Objective: The aim of the current study was to develop stable submicronized formulation of
budesonide (BUD) for pulmonary delivery to treat chronic inflammation associated with asthma.
Method: Submicronized formulation was prepared by antisolvent nanoprecipitation method and freeze
dried using mixture of cryoprotectants. The optimized DPI formulation contains 200 μg labelled dose of
budesonide, 0.5% w/v of leutro F68 as a stabilizer, mannitol (2% w/v) in combination with sorbitol
(0.5% w/v) and lactose (1.5% w/v) as cryoprotectant. Z-average diameter (433.93 ± 8.32 nm) and polydispersity
index (0.204) of submicron particles suggested narrow size distribution and particle size uniformity.
The solid state characterization revealed loss of crystallinity of BUD in the submicronized formulation.

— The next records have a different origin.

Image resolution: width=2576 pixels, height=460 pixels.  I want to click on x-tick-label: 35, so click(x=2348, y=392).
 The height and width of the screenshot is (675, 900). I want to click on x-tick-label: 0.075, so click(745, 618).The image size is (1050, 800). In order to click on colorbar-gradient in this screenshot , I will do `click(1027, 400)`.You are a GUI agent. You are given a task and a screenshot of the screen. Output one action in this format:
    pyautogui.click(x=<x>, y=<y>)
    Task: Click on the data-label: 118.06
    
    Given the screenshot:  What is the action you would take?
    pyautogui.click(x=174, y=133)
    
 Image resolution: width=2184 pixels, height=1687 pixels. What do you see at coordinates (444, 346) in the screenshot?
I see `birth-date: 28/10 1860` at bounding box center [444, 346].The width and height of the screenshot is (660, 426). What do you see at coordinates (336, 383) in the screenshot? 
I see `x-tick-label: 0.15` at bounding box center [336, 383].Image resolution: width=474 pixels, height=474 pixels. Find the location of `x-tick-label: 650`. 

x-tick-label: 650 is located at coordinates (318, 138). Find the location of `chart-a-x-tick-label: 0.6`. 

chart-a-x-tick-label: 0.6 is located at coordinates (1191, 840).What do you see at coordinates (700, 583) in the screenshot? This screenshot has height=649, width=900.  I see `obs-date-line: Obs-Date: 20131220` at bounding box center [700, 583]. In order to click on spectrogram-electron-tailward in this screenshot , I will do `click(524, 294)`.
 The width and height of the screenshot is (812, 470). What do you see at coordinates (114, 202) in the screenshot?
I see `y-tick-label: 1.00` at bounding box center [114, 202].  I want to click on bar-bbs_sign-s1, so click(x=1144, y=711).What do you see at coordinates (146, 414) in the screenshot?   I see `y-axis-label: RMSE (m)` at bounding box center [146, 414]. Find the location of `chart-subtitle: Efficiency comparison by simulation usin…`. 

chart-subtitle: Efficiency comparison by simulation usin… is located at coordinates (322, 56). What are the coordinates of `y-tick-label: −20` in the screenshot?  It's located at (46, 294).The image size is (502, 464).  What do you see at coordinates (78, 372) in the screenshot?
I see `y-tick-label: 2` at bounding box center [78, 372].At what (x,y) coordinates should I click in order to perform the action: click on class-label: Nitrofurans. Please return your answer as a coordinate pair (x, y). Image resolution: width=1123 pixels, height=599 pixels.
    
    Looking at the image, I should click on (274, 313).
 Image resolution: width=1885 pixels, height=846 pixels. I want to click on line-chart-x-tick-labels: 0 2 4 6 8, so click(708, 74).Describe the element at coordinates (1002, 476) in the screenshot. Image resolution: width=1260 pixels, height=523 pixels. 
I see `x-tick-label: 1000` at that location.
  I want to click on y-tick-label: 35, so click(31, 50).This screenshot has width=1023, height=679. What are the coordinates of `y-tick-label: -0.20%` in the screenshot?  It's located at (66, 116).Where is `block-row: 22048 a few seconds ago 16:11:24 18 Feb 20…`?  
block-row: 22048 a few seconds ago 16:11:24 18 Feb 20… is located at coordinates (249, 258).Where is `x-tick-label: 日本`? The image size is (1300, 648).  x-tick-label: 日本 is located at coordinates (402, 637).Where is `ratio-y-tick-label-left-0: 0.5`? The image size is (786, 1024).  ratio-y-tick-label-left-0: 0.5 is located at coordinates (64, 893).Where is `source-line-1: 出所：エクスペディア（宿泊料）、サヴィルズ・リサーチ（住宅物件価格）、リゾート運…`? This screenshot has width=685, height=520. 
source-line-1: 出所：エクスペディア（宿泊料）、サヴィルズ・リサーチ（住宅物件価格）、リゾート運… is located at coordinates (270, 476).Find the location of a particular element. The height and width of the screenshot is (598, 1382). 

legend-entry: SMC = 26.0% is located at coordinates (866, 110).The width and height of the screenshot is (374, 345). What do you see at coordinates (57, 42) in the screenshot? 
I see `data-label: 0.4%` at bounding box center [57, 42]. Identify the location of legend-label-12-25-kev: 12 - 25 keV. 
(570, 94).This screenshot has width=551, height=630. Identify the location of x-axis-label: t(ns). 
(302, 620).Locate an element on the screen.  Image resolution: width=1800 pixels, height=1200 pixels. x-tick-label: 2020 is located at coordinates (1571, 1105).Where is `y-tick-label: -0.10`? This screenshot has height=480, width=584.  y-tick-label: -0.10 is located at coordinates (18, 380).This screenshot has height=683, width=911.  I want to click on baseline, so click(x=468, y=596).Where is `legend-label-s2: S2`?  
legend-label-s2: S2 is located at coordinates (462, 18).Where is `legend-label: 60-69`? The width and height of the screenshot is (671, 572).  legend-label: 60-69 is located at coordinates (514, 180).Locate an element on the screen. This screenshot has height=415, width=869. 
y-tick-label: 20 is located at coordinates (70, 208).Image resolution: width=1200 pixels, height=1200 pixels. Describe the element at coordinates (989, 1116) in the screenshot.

The submicronized particles exhibited a burst effect over the first few minutes followed by
72-90% release in 2-3 hrs, significantly higher (p < 0.01) compared to conventional micronized formulation
and pure budesonide. The device removal efficiency and aerosolization efficiency of BUD were
estimated for 10 mg samples (~200 μg BUD) of the submicronized DPI formulation, conventional micronized
formulation and stock drug using the Twin-stage impinger (TSI). Total emitted dose (84.5%)
for submicronized DPI formulation showed fairly good device BUD removal and aerosolization efficiency,
regardless of the loaded BUD dose in the lactose blends. The physical stability study was performed
at 25°C/60% RH (controlled) for 12 month and at 40°C/75% RH (accelerated) for 6 month.
Result: At controlled condition, the formulation was found stable and no any significant change was observed
in drug content, particle size, Fine Particle Dose (FPD) and emitted dose.
Conclusion: The results suggest that developed submicronized formulation of BUD can be used for
pulmonary drug delivery with successful landing of drug from mouth to lungs.